Optimistes ou frustrés ?

 Selon l'étude, plus de 2/3 des "réalistes" et des "experts" estiment que les autorités doivent inciter davantage la construction et la rénovation. De plus, les règlements très complexes compliquent encore l'acquisition d'un logement. Ce sentiment n'est partagé que par la moitié des "rêveurs". Voilà pourquoi, les générations plus jeunes sont plus optimistes et les plus âgées plus frustrées.
 

Bâtir de préférence, acheter et rénover par nécessité

Les gens caressant un projet de construction sont aussi nombreux que ceux qui envisagent d'acheter et de rénover un logement. Et ce/ceci, toutes catégories confondues. Les plus jeunes croient dur comme fer dans l'aboutissement d'un projet de construction. En revanche, alors que 50% des "réalistes" et des "experts" préféreraient bâtir, ils ne sont que 25 % à le faire. En effet, 3 sur 4 déclarent finalement opter pour l'achat et la rénovation d'un bien existant.
 
 

Faire soi-même ou non ?

 
Parmi les consommateurs qui prévoient de rénover un logement, la possibilité de faire une (grosse) partie des travaux soi-même est un facteur déterminant pour des raisons budgétaires. Les "réalistes" et les "experts" apprécient également beaucoup la possibilité d'étaler les travaux dans le temps (respectivement 55 et 60 %) ou de les exécuter soi-même (40 %). Le charme intrinsèque d'une ancienne maison arrive au 3e rang des arguments en faveur d'une rénovation.
 
Les principales motivations pour une construction neuve sont d'abord le plaisir de dessiner un projet soi-même, ensuite l'évident confort d'habiter une maison neuve. Les "réalistes" et les "experts" (64 et 59 %) sont très séduits par la perspective de ne plus se soucier des travaux d'entretien et de réparation pendant de longues années. Les économies d'énergie d'une habitation neuve sont le troisième motif (pour 50 % des gens).
 
Une fois de plus, les "rêveurs" semblent moins pragmatiques.
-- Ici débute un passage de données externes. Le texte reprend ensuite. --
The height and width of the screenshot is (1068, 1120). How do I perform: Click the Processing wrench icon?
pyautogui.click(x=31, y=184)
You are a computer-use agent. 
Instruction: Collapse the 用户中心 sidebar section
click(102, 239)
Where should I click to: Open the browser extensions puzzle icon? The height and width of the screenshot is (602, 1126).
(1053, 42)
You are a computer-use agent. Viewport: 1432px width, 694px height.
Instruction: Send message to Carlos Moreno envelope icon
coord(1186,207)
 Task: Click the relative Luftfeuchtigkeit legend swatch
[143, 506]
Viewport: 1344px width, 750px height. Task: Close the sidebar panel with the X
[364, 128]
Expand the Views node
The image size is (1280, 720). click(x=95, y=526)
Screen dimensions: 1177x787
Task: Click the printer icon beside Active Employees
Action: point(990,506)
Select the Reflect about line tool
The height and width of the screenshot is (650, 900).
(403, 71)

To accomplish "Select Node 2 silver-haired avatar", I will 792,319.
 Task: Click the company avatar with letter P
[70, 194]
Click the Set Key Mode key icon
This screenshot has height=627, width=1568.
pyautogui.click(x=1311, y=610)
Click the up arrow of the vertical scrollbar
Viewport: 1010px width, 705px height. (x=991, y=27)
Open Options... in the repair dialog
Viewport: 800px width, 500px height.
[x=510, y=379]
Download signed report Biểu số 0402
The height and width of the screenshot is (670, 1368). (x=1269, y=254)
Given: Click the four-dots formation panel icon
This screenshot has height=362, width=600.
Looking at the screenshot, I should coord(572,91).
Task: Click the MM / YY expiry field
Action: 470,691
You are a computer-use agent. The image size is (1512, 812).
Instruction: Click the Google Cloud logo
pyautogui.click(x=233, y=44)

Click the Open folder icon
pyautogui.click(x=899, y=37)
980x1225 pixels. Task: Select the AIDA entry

Ceux qui optent pour une rénovation le font avant tout pour le charme d'une habitation existante (48 %). C'est beaucoup plus que les "réalistes" et les "experts" (41 et 37 %). Pour une construction neuve aussi, les "rêveurs" estiment que la réalisation de leur(s) propre(s) projet(s) (80 %) est beaucoup plus importante que chez les "réalistes" (76 %) et les "experts" (64 %).
 

Rêveurs ou pragmatiques ?

 
De compromis, les "rêveurs" ne veulent pas - encore - en entendre parler. Moins de la moitié d'entre eux songent déjà à faire une partie des travaux eux-mêmes (49 %) : à étaler dans le temps les travaux, et donc les coûts (48 %), ou à se contenter d'un logement plus petit (37 %). Ce pourcentage est visiblement plus élevé chez les "réalistes" et les "experts": respectivement 75, 75 et 55 %. Ils semblent être plus pragmatiques et mieux conscients de ce qui est réaliste et souhaitable.
Ainsi, le groupe des futurs candidats propriétaires âgés de 20 à 30 ans a des résolutions plus tranchées, mais aussi moins réalistes, que les consommateurs belges plus âgés ayant des projets de construction ou d'achat/rénovation.
 

Tranquillité, lumière et proximité

Les facteurs déterminants le choix d'un site ou d'une maison s'avèrent identiques pour les trois groupes de personnes interrogées. En tout premier lieu, le futur propriétaire belge préfère un environnement tranquille (93 %), un logement lumineux (90 %), avec un jardin (87 %), efficient en énergie (81 %), et à proximité des magasins, des écoles et du travail (76 %). L'étude de Reynaers Aluminium révèle également que la moitié des personnes interrogées souhaitent vivre en ville, ou juste à proximité, mais que plus d'1/3 des gens pensent que cette solution est impayable. Enfin, un peu plus de la moitié de tous les répondants se disent ouverts à des formes d'habitat alternatives : le logement intergénérationnel ou partagé étant les 2 solutions les plus acceptées.

"De cette étude, nous pouvons en retenir un message optimiste pour l'avenir : les jeunes Belges croient encore clairement dans la faisabilité de leur projet immobilier et continuent d'ambitionner d'une belle maison, neuve ou rénovée. Sans doute, leurs rêves devront-ils être confrontés et ajustés à la réalité ? Or, la volonté de disposer de sa propre habitation demeure intangible auprès de 2/3 des Belges", conclut Bert Geerinckx.